I'm due dc2 in around 14 weeks, dd wasnt bf. I really wanted to give it a go this time round, as although i stick to my decision and know it was the right thing to do for dd and at the time, i still feel really guilty for not sad

my mum (who is hugely supportive) had to give up bf after around 4 months due to it being too painfull. she said taking rasbery leaf tablets up to birth and during bf helped massivley, but it still hurt. i have a breast pump but have been told by a friend this hurts more than bf itself and i shouldnt bother sad so what can i do to prepare? i know about cabbage leaves in the bra and lacintoch for sore and cracked nipples, but is there anything else i can do?

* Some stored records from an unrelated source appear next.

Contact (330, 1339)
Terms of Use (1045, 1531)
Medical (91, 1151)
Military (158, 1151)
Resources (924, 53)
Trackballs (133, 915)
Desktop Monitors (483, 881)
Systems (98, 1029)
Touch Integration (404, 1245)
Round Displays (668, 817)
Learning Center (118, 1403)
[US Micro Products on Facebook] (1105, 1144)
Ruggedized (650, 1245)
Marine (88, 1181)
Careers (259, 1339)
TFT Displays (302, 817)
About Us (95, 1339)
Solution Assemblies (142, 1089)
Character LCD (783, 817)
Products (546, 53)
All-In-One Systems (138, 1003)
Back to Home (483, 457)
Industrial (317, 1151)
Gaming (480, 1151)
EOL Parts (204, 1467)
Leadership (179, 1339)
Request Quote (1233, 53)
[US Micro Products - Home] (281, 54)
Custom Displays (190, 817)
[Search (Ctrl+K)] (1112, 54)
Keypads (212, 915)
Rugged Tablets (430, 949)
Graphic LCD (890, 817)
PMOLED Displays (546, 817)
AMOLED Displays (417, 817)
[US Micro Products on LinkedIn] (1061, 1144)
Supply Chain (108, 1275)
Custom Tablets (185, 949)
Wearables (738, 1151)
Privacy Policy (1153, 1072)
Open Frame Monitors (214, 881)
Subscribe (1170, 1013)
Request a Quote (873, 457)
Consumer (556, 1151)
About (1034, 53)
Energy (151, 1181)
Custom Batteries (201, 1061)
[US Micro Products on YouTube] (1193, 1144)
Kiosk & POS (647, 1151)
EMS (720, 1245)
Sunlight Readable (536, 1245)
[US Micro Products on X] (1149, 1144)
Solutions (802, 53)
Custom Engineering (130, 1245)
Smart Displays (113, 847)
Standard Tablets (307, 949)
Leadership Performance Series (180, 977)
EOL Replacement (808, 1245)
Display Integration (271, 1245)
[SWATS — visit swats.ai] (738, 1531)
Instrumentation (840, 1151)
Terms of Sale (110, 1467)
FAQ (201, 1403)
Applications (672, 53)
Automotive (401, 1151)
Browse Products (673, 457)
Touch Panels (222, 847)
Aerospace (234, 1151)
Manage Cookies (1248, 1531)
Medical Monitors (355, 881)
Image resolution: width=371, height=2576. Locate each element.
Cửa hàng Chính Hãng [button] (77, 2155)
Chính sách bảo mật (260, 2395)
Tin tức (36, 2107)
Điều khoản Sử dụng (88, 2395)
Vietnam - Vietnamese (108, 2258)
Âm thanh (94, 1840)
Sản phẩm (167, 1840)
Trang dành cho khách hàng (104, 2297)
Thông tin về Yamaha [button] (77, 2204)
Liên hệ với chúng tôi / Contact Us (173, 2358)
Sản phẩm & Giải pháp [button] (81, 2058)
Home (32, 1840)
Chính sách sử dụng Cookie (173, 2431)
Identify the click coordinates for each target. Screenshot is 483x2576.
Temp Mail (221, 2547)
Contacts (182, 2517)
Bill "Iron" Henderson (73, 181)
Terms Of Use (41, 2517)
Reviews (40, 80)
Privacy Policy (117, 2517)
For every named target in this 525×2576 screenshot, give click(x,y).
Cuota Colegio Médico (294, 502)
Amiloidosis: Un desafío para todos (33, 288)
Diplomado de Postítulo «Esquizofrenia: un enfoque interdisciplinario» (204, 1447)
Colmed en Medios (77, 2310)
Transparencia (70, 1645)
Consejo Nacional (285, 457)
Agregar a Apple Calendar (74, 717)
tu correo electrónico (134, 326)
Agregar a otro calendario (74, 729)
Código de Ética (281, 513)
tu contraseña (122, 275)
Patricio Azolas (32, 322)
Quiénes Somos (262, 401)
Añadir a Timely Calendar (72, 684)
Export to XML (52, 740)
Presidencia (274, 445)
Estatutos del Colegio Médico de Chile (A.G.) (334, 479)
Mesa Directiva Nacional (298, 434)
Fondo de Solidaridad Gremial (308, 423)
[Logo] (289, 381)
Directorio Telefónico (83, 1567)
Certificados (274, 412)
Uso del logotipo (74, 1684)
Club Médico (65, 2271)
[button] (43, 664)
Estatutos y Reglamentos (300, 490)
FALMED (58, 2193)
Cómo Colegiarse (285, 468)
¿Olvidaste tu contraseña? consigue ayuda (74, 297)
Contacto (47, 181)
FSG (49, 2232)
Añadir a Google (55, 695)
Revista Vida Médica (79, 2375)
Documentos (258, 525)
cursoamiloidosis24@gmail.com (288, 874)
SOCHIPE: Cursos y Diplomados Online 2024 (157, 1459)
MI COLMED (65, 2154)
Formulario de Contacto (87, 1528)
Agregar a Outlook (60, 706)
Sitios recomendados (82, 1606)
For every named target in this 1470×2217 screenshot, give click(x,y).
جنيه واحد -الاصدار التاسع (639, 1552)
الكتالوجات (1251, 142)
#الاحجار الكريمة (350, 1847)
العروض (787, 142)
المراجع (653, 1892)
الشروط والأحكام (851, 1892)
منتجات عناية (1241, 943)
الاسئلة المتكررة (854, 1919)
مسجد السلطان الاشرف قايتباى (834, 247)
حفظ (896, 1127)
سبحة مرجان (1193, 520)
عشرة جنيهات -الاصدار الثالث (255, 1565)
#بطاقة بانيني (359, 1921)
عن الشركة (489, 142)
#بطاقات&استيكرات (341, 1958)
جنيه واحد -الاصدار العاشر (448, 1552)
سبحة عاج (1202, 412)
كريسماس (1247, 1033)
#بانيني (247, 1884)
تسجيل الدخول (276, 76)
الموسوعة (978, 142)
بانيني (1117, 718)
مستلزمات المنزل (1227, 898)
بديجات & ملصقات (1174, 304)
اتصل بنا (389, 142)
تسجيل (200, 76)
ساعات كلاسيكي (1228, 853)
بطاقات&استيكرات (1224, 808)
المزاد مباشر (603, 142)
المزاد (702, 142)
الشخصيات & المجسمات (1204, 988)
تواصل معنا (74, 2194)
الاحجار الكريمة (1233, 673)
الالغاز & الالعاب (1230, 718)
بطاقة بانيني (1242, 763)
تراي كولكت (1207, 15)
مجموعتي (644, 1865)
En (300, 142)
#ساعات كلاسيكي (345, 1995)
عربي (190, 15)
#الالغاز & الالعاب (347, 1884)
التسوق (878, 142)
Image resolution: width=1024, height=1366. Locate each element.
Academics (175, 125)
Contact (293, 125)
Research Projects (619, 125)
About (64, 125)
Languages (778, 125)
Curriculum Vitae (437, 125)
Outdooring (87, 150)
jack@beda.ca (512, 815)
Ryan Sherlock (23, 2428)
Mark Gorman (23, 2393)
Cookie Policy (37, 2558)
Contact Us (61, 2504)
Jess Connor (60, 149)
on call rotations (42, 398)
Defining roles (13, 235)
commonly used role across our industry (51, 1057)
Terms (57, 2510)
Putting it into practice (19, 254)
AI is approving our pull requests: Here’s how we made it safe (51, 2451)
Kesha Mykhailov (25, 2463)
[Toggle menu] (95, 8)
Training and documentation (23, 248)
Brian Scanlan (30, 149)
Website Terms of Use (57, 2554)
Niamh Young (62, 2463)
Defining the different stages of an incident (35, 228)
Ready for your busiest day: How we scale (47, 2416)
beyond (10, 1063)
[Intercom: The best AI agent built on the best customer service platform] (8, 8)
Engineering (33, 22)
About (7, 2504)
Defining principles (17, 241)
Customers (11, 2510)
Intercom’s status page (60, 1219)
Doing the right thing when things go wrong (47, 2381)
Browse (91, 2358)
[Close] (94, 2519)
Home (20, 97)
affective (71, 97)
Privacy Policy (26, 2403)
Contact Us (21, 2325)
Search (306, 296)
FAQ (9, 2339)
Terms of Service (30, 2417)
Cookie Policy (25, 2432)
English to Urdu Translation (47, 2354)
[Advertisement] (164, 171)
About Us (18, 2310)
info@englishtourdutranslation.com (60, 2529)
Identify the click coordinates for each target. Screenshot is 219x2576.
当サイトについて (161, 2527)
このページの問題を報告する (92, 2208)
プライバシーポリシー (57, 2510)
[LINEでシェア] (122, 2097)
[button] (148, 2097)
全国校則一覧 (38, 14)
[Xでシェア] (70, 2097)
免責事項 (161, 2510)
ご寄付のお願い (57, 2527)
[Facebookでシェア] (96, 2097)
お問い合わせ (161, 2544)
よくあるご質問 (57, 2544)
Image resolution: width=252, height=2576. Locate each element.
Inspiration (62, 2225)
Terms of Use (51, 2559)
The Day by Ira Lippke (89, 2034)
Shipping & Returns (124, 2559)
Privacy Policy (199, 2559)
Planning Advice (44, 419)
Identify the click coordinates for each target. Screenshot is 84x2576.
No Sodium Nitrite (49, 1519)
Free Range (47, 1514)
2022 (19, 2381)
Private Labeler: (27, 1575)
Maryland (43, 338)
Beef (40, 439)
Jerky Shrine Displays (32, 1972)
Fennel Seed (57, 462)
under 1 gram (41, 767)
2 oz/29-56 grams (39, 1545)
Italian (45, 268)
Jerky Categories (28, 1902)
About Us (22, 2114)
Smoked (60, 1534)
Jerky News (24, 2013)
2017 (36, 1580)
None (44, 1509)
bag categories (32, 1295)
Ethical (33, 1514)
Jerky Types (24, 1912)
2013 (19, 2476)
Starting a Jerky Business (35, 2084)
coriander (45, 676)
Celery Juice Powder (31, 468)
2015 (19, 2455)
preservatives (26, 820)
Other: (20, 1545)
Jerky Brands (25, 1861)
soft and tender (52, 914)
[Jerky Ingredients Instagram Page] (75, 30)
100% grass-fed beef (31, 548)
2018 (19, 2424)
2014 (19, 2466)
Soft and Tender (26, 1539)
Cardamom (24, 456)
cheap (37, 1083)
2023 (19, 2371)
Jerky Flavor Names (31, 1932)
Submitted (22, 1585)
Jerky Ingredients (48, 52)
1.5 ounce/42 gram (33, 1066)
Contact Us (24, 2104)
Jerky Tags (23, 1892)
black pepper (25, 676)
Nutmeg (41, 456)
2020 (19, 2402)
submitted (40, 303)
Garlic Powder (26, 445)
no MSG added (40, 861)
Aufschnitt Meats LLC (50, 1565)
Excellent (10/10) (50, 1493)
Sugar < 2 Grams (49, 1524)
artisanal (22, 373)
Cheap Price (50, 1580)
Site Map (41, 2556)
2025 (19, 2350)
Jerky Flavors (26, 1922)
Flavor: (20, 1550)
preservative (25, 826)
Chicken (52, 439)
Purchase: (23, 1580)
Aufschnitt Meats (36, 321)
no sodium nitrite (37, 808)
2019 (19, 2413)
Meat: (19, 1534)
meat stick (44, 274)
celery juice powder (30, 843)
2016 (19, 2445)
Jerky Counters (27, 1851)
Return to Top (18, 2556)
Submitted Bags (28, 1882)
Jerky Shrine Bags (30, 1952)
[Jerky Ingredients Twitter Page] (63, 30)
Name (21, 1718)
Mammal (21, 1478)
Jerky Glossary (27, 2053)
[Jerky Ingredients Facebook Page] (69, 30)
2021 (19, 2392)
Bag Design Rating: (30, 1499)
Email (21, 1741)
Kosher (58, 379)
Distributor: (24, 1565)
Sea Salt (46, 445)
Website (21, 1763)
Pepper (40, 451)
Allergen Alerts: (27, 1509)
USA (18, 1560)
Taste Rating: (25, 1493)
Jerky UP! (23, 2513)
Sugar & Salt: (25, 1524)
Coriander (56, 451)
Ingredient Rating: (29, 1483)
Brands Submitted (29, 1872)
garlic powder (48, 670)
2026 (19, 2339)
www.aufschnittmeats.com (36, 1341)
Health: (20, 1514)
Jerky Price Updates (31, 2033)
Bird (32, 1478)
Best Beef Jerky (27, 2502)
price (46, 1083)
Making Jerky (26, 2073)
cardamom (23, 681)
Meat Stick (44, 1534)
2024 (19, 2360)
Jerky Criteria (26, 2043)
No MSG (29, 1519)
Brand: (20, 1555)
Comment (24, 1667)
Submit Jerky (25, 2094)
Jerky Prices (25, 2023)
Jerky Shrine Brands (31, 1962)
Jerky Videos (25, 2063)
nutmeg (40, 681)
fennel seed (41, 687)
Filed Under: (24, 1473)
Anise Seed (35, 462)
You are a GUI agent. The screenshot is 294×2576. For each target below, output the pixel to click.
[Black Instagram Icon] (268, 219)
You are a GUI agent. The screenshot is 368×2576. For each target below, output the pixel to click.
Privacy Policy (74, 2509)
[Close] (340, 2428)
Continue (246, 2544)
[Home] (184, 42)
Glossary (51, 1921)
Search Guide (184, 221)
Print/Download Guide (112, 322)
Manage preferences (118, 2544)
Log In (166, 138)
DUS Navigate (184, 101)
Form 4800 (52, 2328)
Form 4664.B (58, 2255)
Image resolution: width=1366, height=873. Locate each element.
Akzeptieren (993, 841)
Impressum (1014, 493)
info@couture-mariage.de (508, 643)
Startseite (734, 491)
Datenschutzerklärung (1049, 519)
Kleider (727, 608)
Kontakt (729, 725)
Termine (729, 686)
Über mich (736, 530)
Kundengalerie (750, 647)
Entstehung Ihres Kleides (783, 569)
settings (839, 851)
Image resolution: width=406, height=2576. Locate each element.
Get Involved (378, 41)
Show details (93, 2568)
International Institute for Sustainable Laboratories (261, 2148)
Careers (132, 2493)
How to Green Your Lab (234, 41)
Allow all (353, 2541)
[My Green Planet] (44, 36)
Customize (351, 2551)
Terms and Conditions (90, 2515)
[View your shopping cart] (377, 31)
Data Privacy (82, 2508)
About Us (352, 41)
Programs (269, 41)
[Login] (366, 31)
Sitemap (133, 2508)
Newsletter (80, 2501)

also i dont have a great support network around me my inlaws have made it very clear that i wont be allowed to bf in their house so will have to bring formula for the baby when we visit (hmm how about dh, dd, dc2 and i dont visit untill i am good and ready to stop, which is what dh is backing me up on)
dh although has been very supportive infront of his parents who have brainwashed him thinks after all that i went through with dds pg and this pg and with the health issues i have, it would be easier on me to bottle feed, although is now coming round to the idea i want to bf and bought me the breast pump (with out being asked) so he can help if i want him to shock. hes just worried about me putting too much pressure on myself and wants me to be happy, hes not anti bf, just concerned.
my mum is great but lives 1.5 hours away with a 4yo and 17mo dc's of her own, so it can be very difficult and rushed to have a conversation with her.
i was told of a great bf support group in my area, but when i called the councellor to talk to her and ask when where it was, i was told that dd (who will be 14mo) will not be welcome and although they do have some brothers and sisters attend the groups she cant because she wasnt bf, but she will be at the end of the phone if i ever need to talk hmm sad angry

coccyx Sun 23-Oct-11 19:34:04

Put pegs on nipples so the toe curling when first latch on for feed is not such a surprise!
Sorry not very helpful.
I loved BFeeding my 4 so hope it works out for you

latrucha Sun 23-Oct-11 19:42:11

That sounds very peculiar for a bf group, if you ask me. Who runs it?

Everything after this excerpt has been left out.